“I have lost five hundred francs which my employer gave me to obtain a document to-morrow morning; there’s nothing for me but to fling myself into the river; I am dishonored.”
“How silly you are!” she said. “Stay where you are; I’ll get you a thousand francs and you can win back what you’ve lost; but don’t risk more than five hundred, so that you may be sure of your master’s money. Georges plays a fine game at ecarte; bet on him.”
Oscar, frightened by his position, accepted the offer of the mistress of the house.
“Ah!” he thought, “it is only women of rank who are capable of such kindness. Beautiful, noble, rich! how lucky Georges is!”
He received the thousand francs from Florentine and returned to bet on his hoaxer. Georges had just passed for the fourth time when Oscar sat down beside him. The other players saw with satisfaction the arrival of a new better; for all, with the instinct of gamblers, took the side of Giroudeau, the old officer of the Empire.

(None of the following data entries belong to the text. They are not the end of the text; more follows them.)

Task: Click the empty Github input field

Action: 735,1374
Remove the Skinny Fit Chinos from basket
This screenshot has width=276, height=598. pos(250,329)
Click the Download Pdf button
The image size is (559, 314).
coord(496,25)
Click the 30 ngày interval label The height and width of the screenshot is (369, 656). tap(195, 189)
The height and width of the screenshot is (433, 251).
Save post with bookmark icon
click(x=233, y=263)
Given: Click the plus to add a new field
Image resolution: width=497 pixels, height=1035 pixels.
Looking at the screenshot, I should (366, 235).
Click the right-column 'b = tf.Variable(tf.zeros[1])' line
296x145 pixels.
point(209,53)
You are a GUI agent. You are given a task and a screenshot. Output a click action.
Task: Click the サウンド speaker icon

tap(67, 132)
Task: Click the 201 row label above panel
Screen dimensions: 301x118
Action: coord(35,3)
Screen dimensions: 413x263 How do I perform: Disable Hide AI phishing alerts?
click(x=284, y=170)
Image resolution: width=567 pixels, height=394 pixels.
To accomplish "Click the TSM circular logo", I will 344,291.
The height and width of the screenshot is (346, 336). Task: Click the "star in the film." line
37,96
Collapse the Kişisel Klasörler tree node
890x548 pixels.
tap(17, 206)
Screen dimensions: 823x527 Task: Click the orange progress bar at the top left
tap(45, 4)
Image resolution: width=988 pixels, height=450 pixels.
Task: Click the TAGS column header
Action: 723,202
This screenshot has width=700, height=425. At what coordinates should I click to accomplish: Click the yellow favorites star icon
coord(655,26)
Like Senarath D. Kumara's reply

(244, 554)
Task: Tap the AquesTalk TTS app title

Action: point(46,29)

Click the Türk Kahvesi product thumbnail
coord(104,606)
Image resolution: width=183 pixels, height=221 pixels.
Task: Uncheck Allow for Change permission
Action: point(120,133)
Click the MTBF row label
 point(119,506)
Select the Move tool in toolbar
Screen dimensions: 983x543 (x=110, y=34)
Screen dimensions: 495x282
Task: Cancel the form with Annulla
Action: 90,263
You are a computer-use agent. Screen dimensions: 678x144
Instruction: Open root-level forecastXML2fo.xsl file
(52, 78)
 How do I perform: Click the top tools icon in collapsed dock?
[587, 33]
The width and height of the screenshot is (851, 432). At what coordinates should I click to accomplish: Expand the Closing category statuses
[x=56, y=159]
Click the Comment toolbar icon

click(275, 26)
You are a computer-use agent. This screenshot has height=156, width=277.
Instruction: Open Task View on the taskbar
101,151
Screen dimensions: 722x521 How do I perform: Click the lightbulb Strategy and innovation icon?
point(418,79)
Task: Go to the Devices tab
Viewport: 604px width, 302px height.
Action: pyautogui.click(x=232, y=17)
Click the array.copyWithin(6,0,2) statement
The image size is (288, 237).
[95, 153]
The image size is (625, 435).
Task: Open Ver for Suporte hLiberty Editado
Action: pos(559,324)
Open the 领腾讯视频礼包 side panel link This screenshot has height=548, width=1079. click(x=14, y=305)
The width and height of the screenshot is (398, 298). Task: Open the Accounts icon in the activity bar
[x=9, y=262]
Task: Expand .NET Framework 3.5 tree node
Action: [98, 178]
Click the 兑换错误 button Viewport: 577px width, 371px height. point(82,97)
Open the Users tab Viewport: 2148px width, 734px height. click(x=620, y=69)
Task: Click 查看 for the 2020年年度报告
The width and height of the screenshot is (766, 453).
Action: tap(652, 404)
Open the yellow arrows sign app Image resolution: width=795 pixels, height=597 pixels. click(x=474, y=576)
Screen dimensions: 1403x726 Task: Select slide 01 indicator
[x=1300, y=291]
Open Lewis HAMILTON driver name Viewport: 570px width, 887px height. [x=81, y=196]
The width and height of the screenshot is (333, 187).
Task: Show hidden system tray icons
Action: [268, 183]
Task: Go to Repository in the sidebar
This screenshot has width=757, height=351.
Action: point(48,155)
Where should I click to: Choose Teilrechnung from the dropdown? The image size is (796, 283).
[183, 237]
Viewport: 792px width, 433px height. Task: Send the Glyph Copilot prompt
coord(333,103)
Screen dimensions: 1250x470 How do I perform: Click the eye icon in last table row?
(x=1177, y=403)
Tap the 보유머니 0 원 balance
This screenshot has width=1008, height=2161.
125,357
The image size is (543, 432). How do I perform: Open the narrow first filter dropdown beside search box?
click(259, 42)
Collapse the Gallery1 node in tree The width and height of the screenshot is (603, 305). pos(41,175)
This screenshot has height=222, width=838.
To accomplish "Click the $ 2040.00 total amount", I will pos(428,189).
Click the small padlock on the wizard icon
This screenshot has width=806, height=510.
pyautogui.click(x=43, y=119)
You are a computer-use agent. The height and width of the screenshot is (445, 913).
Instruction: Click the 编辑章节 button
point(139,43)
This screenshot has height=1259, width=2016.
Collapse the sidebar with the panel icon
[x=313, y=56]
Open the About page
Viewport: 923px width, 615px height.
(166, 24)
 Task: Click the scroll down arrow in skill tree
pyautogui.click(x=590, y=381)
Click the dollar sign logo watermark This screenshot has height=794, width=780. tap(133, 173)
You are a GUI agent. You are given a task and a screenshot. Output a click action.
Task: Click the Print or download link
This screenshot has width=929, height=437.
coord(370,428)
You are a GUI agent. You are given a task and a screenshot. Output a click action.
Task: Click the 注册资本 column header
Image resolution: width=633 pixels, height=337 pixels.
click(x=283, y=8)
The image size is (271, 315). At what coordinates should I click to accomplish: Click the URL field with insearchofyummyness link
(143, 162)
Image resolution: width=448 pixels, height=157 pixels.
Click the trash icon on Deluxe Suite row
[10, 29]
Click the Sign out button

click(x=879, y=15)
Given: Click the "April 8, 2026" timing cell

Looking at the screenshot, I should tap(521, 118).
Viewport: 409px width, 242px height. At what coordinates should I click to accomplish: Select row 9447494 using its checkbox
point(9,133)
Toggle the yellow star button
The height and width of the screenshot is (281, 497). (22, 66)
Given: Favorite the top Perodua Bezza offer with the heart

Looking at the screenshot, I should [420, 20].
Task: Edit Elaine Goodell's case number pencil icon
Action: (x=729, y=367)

“Messieurs,” said Georges, “you’ll be punished for deserting me; I feel in the vein. Come, Oscar, we’ll make an end of them!”
Georges and his partner lost five games running. After losing the thousand francs Oscar was seized with the fury of play and insisted on taking the cards himself. By the result of a chance not at all uncommon with those who play for the first time, he won. But Georges bewildered him with advice; told him when to throw the cards, and even snatched them from his hand; so that this conflict of wills and intuitions injured his vein. By three o’clock in the morning, after various changes of fortune, and still drinking punch, Oscar came down to his last hundred francs. He rose with a heavy head, completely stupefied, took a few steps forward, and fell upon a sofa in the boudoir, his eyes closing in a leaden sleep.
“Mariette,” said Fanny Beaupre to Godeschal’s sister, who had come in about two o’clock, “do you dine here to-morrow? Camusot and Pere Cardot are coming, and we’ll have some fun.”
“What!” cried Florentine, “and my old fellow never told me!”
“He said he’d tell you to-morrow morning,” remarked Fanny Beaupre.